The primary dominant angle in an open stance is the outside angle. As a southpaw, taking the outside angle lines your rear shoulder and hand with your opponent’s chin which directly splits their guard. The outside angle happens anytime a boxer gets their lead foot outside of their opponent’s lead foot in an open stance situation. Orthodox opponents will often vie for the outside angle, creating a battle between your lead feet. Usyk not only takes the outside angle easily, but he can also maintain it, and land multiple punches before his opponent can reset.
Although the outside angle is a devastating one, the inside angle can be used for great effects as well. Placing your lead foot to the inside of your opponent’s lead foot lines your lead shoulder and hand up for punches. This is a great tactic as it shortens the distance your jab has to travel, allowing a shorter boxer to out-jab a taller one. Usyk used this technique throughout the entire fight with Anthony Joshua to out-jab the taller man.

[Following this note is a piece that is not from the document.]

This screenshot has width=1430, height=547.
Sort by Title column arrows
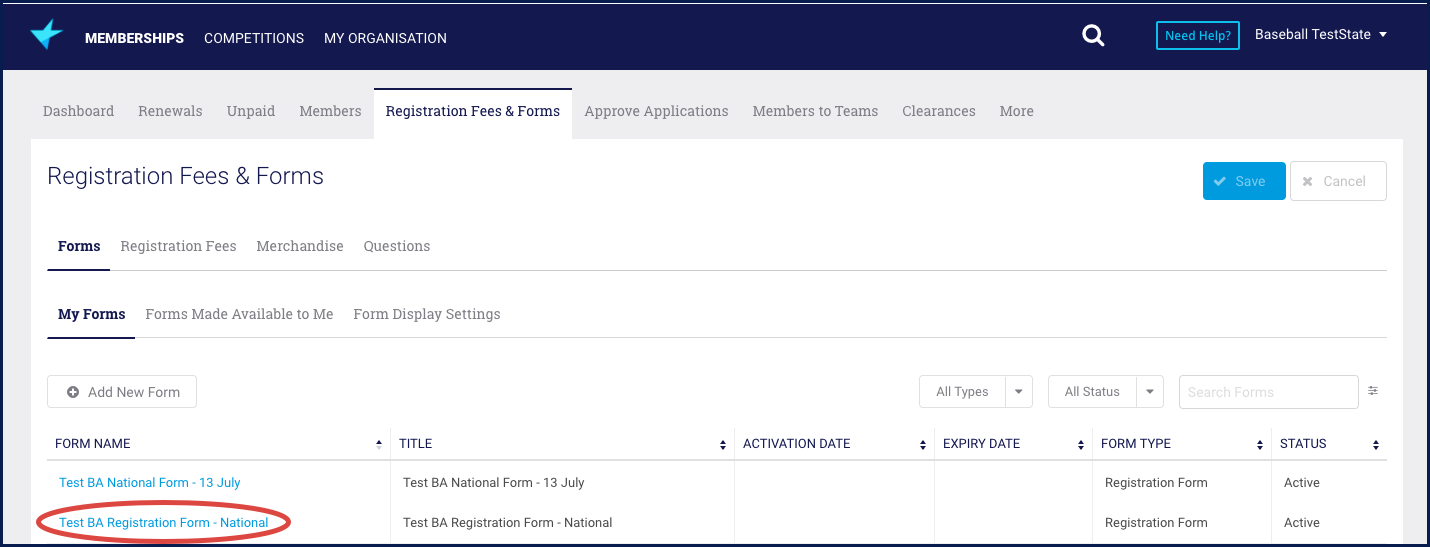click(x=723, y=445)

Oleksandr Usyk’s jab is undoubtedly a huge part of his overall success as a boxer. A jab is the number one punching technique in boxing, as well as any combat sport with striking, and for good reason. It is the weapon closest to your opponent, your first line of defense, and it is often your quickest punch. Watch as Usyk throws continuous jabs and how it disrupts his opponents’ timing.

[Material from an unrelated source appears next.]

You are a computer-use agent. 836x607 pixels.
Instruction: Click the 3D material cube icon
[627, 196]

Notice how his jab is like a fencer’s rapier, probing the opponents’ guard to find a weakness. Once he does, he unloads with a rapid combination before moving out of range.
Take a look a the video and notice how his jab is similar to the pawing jab of Pernell Whitaker or Guillermo Rigondeux as well.
Usyk’s rapid jabs often cause his opponents to move backward, not because his punches are hard, but because of the pressure he creates. There are many ways to create pressure, but it is generally the ability to crowd an opponent’s space and make them rush their work. Even against opponents who vie for lead foot control and jab dominance, Usyk will often let them take the outside angle, leading them into a jab or lead hook. He also has a unique technique where he places his lead foot outside but slips, keeping his head on the inside while jabbing. This allows him to execute a jab and quickly exit to the outside angle.
Hand Traps And Guard Destruction
Much like his stablemate Lomachenko, Oleksandr Usyk makes frequent use of hand trapping and guard destructions to create openings for his punches. He alternates between using a double jab and pulling his opponent’s guard down with his lead hand, leaving them unsure of whether to block his punch or to pull their arm back. To further confuse his opponents, Usyk hand traps on the second jab of the double jab. So far, he has not been knocked down in the ring and his opponents have struggled to adapt to his myriad of jab variations.
Usyk has a very similar counter game to the great Manny Pacquiao. If his opponent can match his jab, he can switch to a more slick, broken rhythm style. He then counters his opponent with the split entry counter, a southpaw staple. He places his lead foot and head to the outside and slips his opponent’s jab while throwing his left straight. This is a highly effective move that even Floyd Mayweather struggled to adapt to when he fought Manny Pacquiao.
Try incorporating elements of Usyk’s style into your own boxing game and see how it goes.